For years the big telecommunications companies have been desperately trying to avoid becoming commoditized. If they are reduced to acting merely as providers of "dumb pipes" the logic goes, down go profits. So rather than provide truly high-speed Internet access of the sort seen in many other countries, the telcos have attempted to squeeze as much revenue out of customers as possible. Some of their techniques are novel and clever. Targeted advertising makes sense if you're a telco. Monitor user activity, deliver targeted ads, and watch the revenue fatten your coffers. If you're Charter Communications, you try this targeted advertising and make it opt-out rather than opt-in. Another approach is to throttle the traffic used in particular types of Internet activities, notably P2P filesharing. Of course, you could tell customers you were engaged in this sort of traffic shaping. But Comcast decided such disclosure wasn't a good idea. Perhaps they thought nobody would figure it out. Customers did find out, and using (duh) the Internet, they spread the word. Now Comcast faces three class action lawsuits that allege deceptive and misleading behavior by the broadband colossus. Given their track record at disclosure, is it any wonder Net Neutrality advocates don't trust the telcos to self-regulate? There are those who argue that since the telcos own the pipes, they should be allowed to charge what they will and shape traffic however they like. But as any first year Property student knows, the concept of "ownership" is a sticky wicket. Here's how one commenter responded to the above-linked ownership argument:
Private property is private property. So no more eminent domain powers for telcos to install fiber through private property, right? If a farmer owns 40 acres in the path of a 1000-mile cable, can he now charge what the market will bear? Hook me up with a cable that was installed without using eminent domain, and I wonâ??t ask for net neutrality on it.

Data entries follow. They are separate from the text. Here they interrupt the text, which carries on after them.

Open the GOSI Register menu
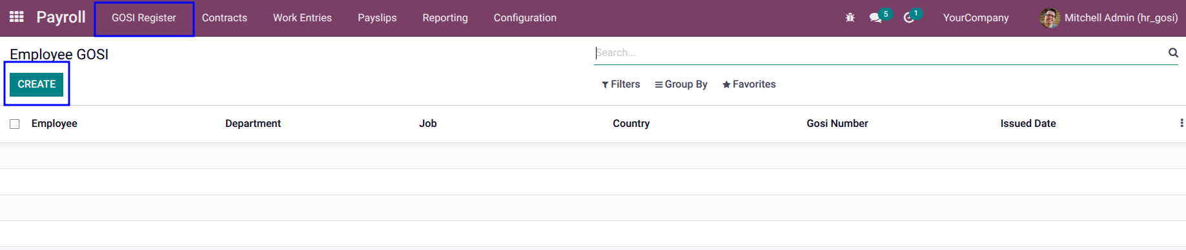The height and width of the screenshot is (250, 1186). pos(144,18)
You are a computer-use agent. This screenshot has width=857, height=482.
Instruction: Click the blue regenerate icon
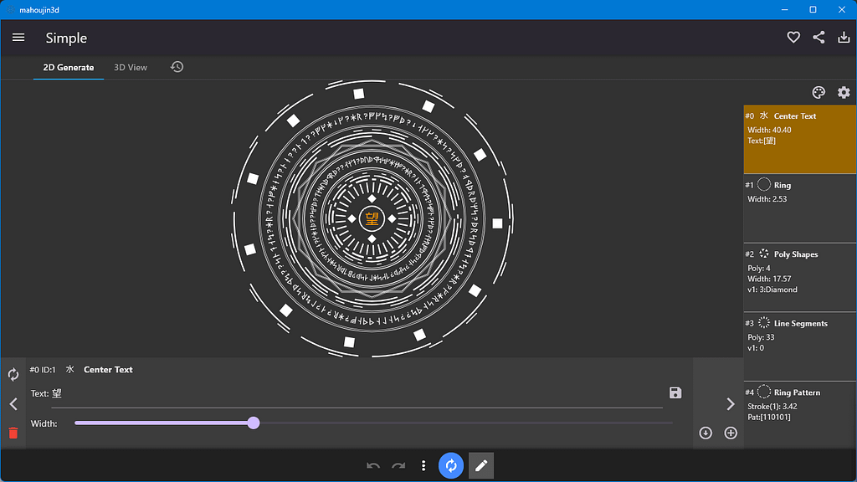[451, 464]
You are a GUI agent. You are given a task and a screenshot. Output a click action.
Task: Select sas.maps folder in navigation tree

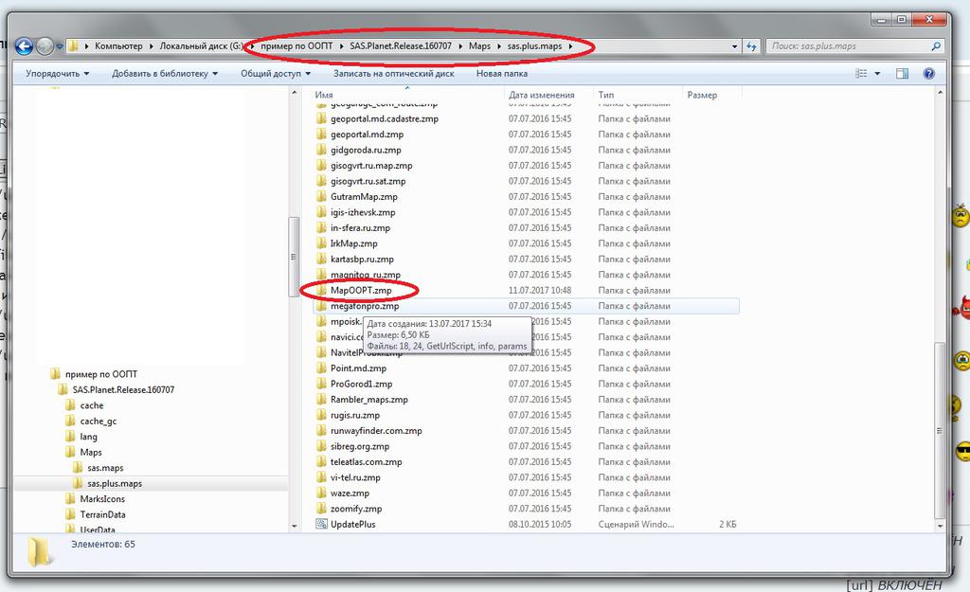pyautogui.click(x=105, y=468)

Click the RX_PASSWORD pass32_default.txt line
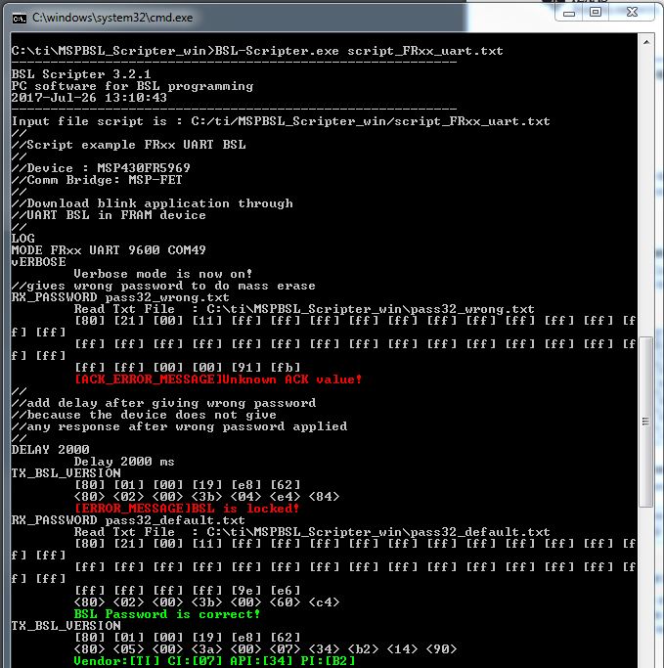[x=128, y=520]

The establishment of the American telecommunications industry has never been a purely private endeavor. If the telcos want to get the government out of their hair, they need to stop acting as if nobody will find out what they're doing, and they can no longer pretend that America leads the world in broadband choice, speed, and pricing. Maybe, just maybe, if the telcos started thinking about providing customers faster, cheaper, more reliable service and more transparent business practices, Congress and those customers wouldn't mind giving them more latitude.